Problem statement: Could the whole of the data below be written out verbatim?

========================

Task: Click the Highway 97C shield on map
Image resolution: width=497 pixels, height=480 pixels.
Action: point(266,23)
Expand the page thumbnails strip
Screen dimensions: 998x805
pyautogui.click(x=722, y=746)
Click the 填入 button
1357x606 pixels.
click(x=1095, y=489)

========================

Solution for this task:
Task: Click the Highway 97C shield on map
Image resolution: width=497 pixels, height=480 pixels.
Action: point(266,23)
Expand the page thumbnails strip
Screen dimensions: 998x805
pyautogui.click(x=722, y=746)
Click the 填入 button
1357x606 pixels.
click(x=1095, y=489)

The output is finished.